Maybe my school's AP World cirriculum is too soft, but I found it to be pretty easy as a class. I guess I'll find out more with English, US History, and Government next year.
 
Those numbers are somewhat similar to the Advanced Placement course percentages (10% Academics, 60% Procrastination, 25% Socializing, 5% Sleep), which I doubt is a coincidince. I guess AP's purpose is to prepare us for all the procrastinating we're going to be doing in college.

My AP classes are more like this:

5% history lessons
5% AP test practice
90% hilarious off-topic chatter
 
You guys are going have to improve your sleep ratios, to at least 15% in college otherwise you won't be well rested for the procrastination that needs to be done.
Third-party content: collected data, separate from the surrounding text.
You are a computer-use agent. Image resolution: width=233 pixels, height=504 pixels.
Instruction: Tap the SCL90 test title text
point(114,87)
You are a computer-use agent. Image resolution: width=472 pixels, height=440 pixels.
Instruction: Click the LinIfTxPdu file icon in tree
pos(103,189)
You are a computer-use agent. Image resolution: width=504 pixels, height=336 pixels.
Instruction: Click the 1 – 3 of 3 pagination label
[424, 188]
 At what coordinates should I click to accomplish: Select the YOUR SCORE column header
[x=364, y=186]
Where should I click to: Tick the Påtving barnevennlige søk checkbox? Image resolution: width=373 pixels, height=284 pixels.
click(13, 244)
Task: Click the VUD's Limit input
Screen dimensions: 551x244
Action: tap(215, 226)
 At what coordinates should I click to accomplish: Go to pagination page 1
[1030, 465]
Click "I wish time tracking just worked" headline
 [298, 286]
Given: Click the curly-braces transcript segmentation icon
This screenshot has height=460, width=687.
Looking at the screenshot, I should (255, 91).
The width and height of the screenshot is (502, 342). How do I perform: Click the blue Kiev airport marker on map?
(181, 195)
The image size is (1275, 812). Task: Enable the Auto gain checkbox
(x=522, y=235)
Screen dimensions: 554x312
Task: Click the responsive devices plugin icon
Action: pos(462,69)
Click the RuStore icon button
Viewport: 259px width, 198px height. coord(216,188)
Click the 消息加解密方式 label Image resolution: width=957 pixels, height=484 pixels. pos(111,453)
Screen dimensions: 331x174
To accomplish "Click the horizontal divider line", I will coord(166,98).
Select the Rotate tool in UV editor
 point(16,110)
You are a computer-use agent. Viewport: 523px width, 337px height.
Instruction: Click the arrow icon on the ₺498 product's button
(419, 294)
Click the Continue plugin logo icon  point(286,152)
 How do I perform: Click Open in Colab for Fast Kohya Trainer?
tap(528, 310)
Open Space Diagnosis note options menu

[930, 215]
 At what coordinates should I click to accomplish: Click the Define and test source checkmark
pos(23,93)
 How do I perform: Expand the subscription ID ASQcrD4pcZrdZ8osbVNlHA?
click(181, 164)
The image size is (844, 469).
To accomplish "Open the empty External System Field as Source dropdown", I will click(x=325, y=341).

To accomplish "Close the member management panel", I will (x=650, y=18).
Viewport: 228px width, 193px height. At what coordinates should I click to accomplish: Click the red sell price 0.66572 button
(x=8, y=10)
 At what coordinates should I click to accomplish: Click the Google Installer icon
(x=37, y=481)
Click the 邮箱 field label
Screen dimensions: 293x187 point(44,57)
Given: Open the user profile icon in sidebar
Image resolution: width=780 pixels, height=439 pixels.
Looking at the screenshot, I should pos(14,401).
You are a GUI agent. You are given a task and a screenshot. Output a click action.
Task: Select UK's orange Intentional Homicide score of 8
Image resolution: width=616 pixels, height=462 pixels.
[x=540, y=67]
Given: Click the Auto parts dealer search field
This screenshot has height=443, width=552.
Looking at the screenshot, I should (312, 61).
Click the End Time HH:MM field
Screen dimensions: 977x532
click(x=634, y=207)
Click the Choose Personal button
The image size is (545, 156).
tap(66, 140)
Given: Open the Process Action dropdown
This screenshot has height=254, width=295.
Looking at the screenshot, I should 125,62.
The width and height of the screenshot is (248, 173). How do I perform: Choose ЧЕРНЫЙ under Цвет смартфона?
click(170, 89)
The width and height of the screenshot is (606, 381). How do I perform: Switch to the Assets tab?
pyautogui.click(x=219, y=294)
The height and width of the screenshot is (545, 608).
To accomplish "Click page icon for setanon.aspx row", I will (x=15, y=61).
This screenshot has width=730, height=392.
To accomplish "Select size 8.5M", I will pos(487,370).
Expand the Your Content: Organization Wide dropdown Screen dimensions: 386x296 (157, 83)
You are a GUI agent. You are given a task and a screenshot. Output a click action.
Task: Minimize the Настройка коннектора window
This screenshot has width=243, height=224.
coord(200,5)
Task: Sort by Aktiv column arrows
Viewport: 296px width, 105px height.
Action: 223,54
College procrastination is of much higher quality than high-school procrastination.
 
If we're talking about Marmite, which I assume is the same as vegemite, then what are you on about, it's AMAZING.
 
Girl in library ON HER PHONE while I'm trying to write my dissertation. Anger.
 
Girl in library ON HER PHONE while I'm trying to write my dissertation. Anger.

Is she Asian? You should do a youtube rant about it.
 
I did not need to know that definition of "glass-bottomed boat".
 
I watched the movie Thirst on a two and half hour bus journey today. I knew nothing about it except that it was meant to be good and came from the creator of Oldboy.

What I didn't realise that it was a quite erotic and violent vampire movie. Which I'm not complaining about, but the problem arises with the fact that it was a packed bus and I had a random dude sitting next to me. The guy was clearly watching the movie too, and as it was subtitled he could follow it perfectly despite the fact I had headphones on. Now I wasn't awkward with the fact I was watching a graphic movie in public, or just that someone was looking over my shoulder. Thats cool with me.

However one particular sex scene that is quite drawn out and even includes elaborate mutual toe and finger sucking (!). What made me feel awkward was THE GUY NEXT TO ME TOUCHING HIMSELF DURING THE SEX SCENES. Grabbing his crotch. Perhaps he was just hiding an erection, but thats awkward enough in itself. I didn't want to chance a glance as I didn't want to freaking know what he was at, but there was a lot of movement in the groin area. He was at his shuffling again in the second sex scene.

Jesus F. Christ. Is this the way the world has gone? I can't watch a movie with a couple of brief sex scenes (No genitalia) in public without some dude looking over my shoulder and having a shuffle downstairs?

Am I just silly for watching an adult themed movie in public? Should I limit my viewing to Pixar movies for fear of getting off some eagle-eyed, wandering handed member of the public?
 
Was it a Greyhound bus? If so then he would probably have been touching himself regardless of if you were watching a movie or not. Just count yourself lucky he didn't try to behead you.